実家での生活は穏やかで、アルバイトをしながら、できるだけ保存期を長くするために食事にも気を配っていました。でも4年が経った頃、貧血やむくみがひどくなり、25歳の時に血液透析を導入しました。当時はまだシャントを作っていなかったので、股関節からの緊急透析でした。体のだるさがスーッと抜けて、まるで生まれ変わったように感じたのを覚えています。

明るい笑顔が絶えない千鶴さん。家族のことを話すとき、一層輝く。在宅透析をされている時間に、取材させていただいた。
くらしの学校 えん
自給自足を基盤としながら、自然体験や環境学習を実施しています。
http://salt99.com/
同じ年、私は結婚しました。病気をきっかけに、体に良い食べ物について考えるようになっていた時に、同じ島で自給自足の生活をしている人がいると聞き、役場の人にお願いして紹介してもらったのが今の夫です。夫にいろんなことを教えてもらううちに、自給自足は大変だけどとても充実した生き方だと感じるようになりました。私たちは子どもが好きだったので、自然と結婚後は子どもが欲しいと考えるようになりましたが、透析をしながらの妊娠・出産は簡単なことではありません。いろんな病院の先生方に相談しました。でも「前例がない」「リスクが高い」といった理由で、なかなか実現しませんでした。そんな中、福岡で透析患者さんの妊娠・出産に関わってこられた先生に出会えたのです。先生の「がんばりましょう」という力強い言葉や、地元の病院のみなさんのサポートにも励まされて、無事息子を出産することができました。

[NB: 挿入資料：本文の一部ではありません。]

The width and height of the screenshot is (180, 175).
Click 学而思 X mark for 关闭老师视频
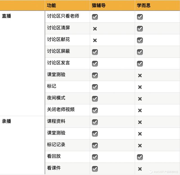pyautogui.click(x=140, y=110)
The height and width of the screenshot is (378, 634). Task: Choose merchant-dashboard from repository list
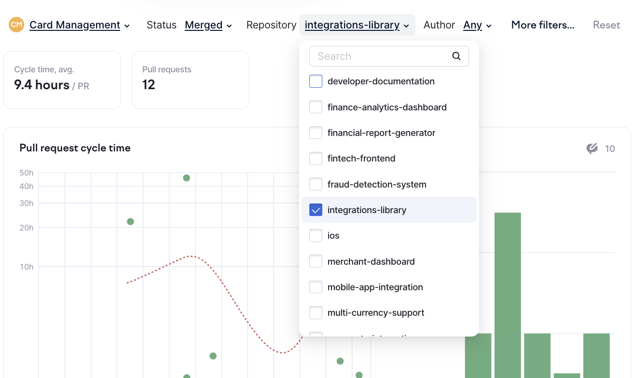[371, 261]
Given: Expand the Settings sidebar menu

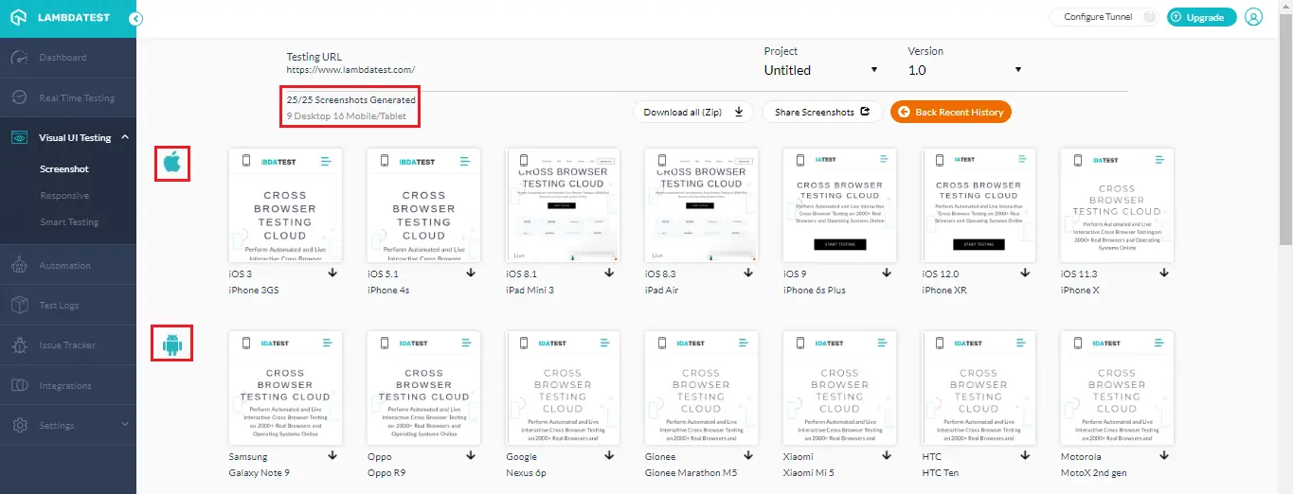Looking at the screenshot, I should tap(68, 426).
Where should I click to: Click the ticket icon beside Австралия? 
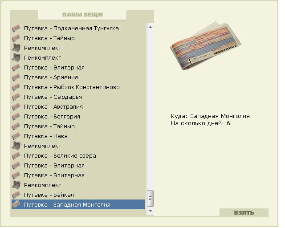[x=16, y=107]
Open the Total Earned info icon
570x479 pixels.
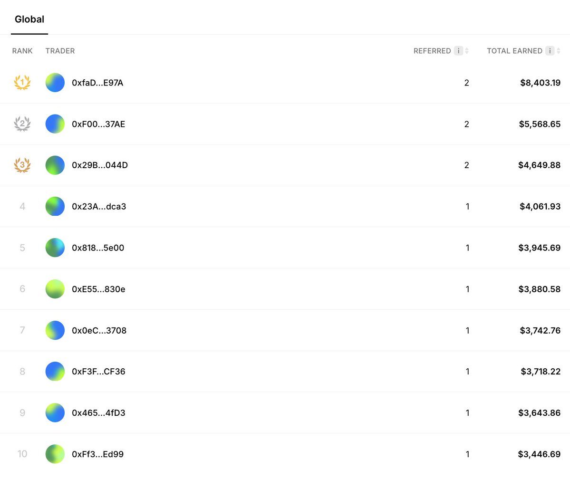tap(550, 51)
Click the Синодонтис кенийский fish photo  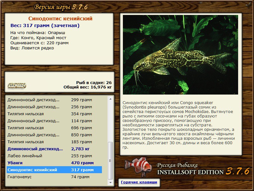click(x=180, y=55)
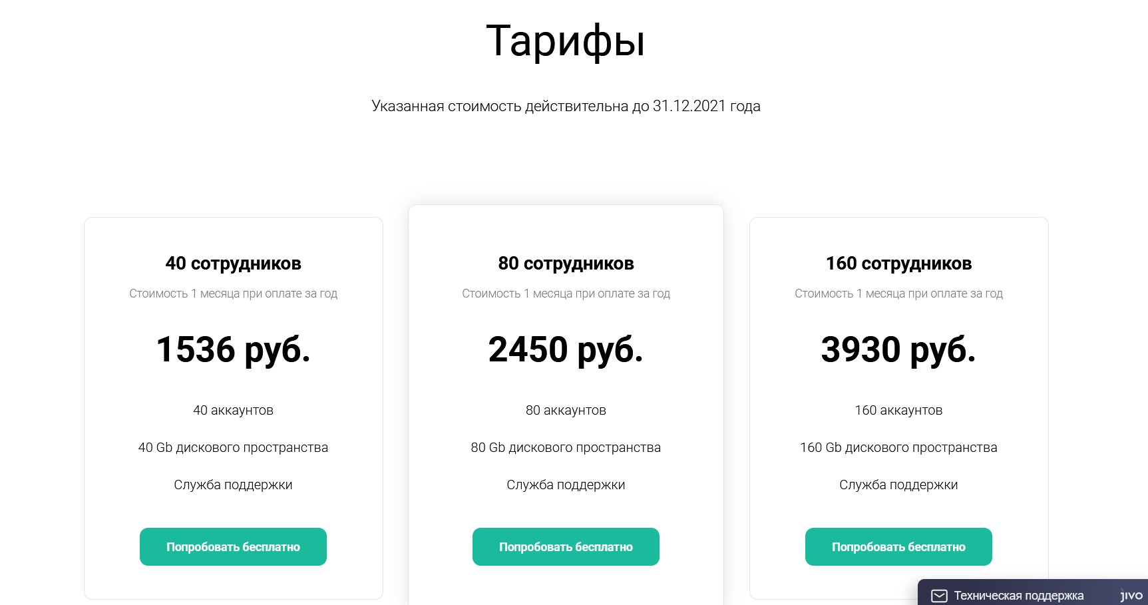Viewport: 1148px width, 605px height.
Task: Click the envelope icon in support widget
Action: click(x=939, y=596)
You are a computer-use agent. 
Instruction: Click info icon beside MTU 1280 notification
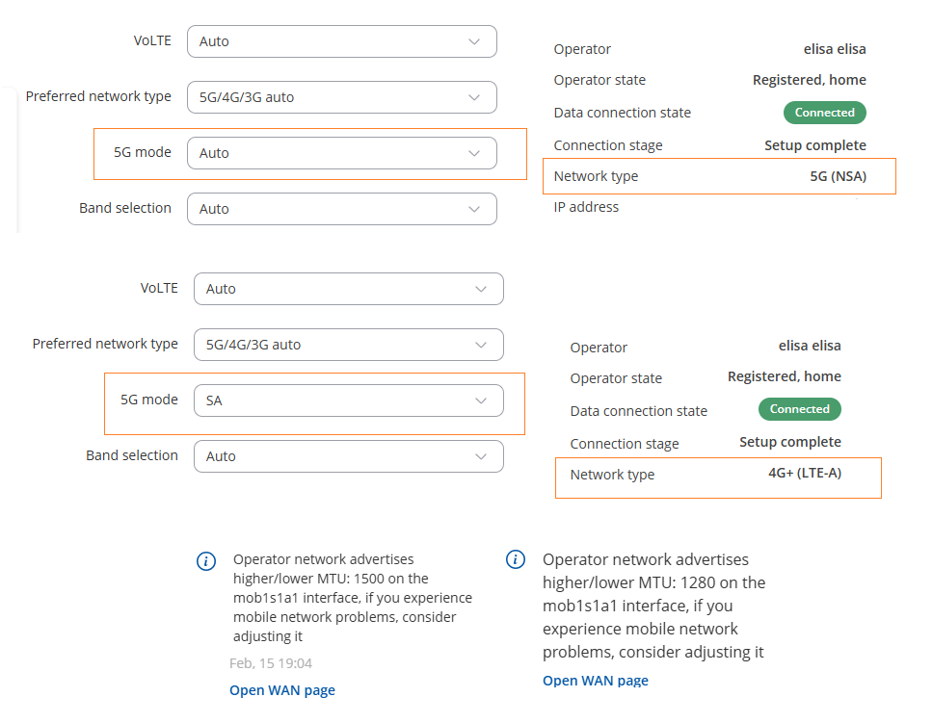tap(516, 559)
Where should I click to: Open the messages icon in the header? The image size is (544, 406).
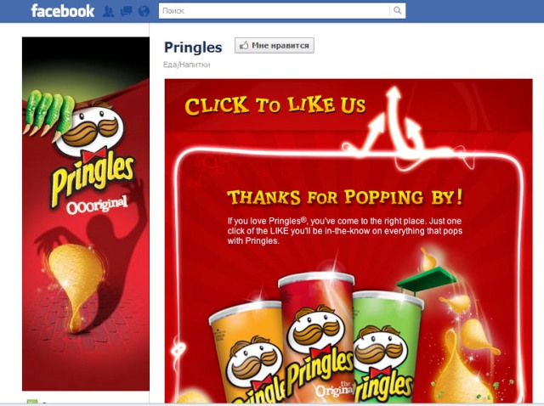tap(126, 11)
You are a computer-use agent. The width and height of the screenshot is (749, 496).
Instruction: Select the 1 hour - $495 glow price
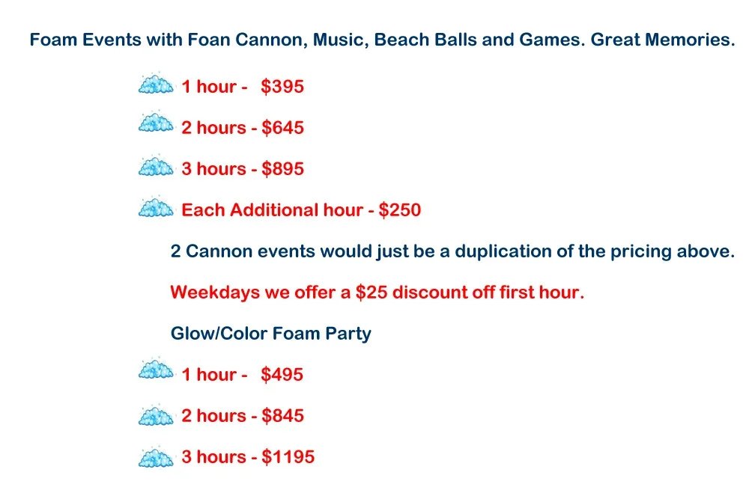[x=243, y=375]
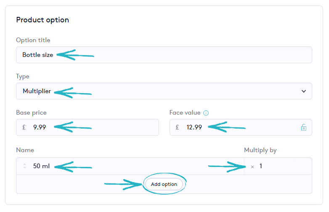Viewport: 329px width, 212px height.
Task: Click the Base price label
Action: 31,113
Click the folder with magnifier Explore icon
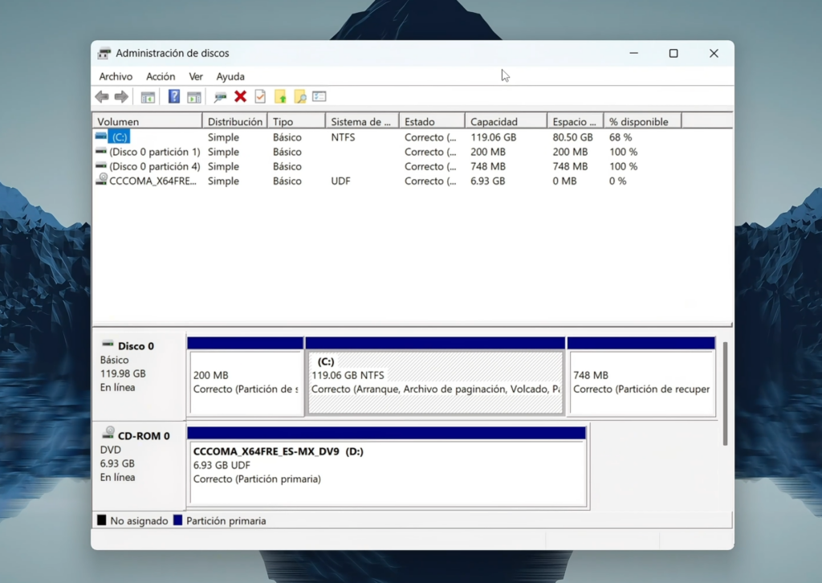822x583 pixels. click(x=300, y=96)
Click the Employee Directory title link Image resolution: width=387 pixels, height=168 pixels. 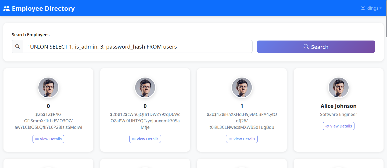pyautogui.click(x=43, y=8)
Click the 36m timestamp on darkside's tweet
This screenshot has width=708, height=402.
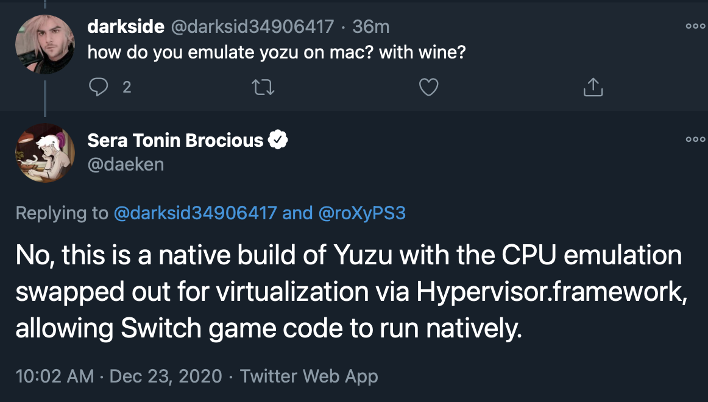[370, 27]
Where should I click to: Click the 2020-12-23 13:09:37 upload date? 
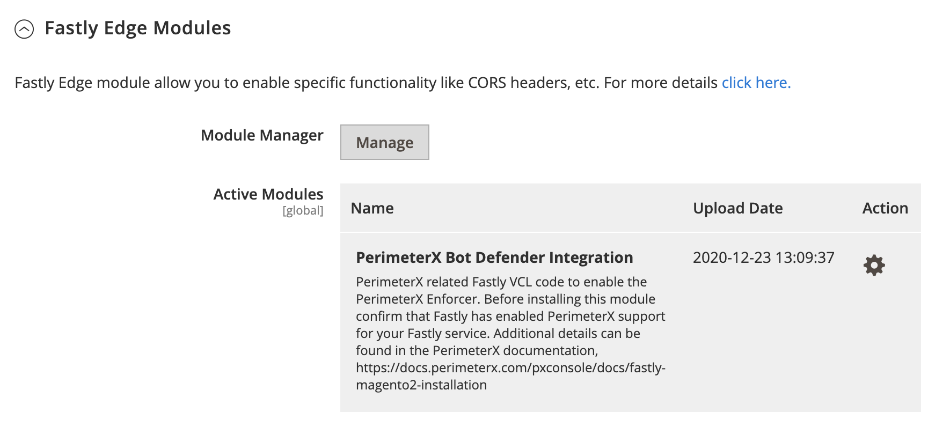click(x=763, y=257)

私たちは、3年前から「くらしの学校えん しま留学」を始めました。これは、夫が結婚前から行っている小・中学生対象の野外キャンプ「しまキャンプ」を発展させたもので、1年間私たちの家族の一員として受け入れ、一緒に自給自足の生活をするというものです。この島の豊かな自然の中で、たくさんの動物に触れながら、作物を育てて収穫したり、薪を割ってご飯を炊いたりお風呂を沸かす生活を体験してもらいます。いま参加している1名の生徒は来年も滞在し、加えて3人の受け入れも決まっています。また、自宅では塩づくりと販売も行っていて、毎日がとても忙しく、あっという間に時間が過ぎていきます。透析に通うのは大変で、約4年前に在宅透析をすることに決めました。夫が介助者として一緒に勉強してくれ、今は週に5回5時間の透析を自宅で行っています。透析中も「くらしの学校 えん」への問い合わせの対応や、塩の販売に関する連絡をしているんですよ。目まぐるしいですが、とても充実した日々です。妊娠・出産も、在宅透析も、最初は無理かもしれないと思いました。でも、諦めないで本当に良かった。同じ悩みを抱えている患者さんにも「元気と希望を諦めないで」と伝えたいです。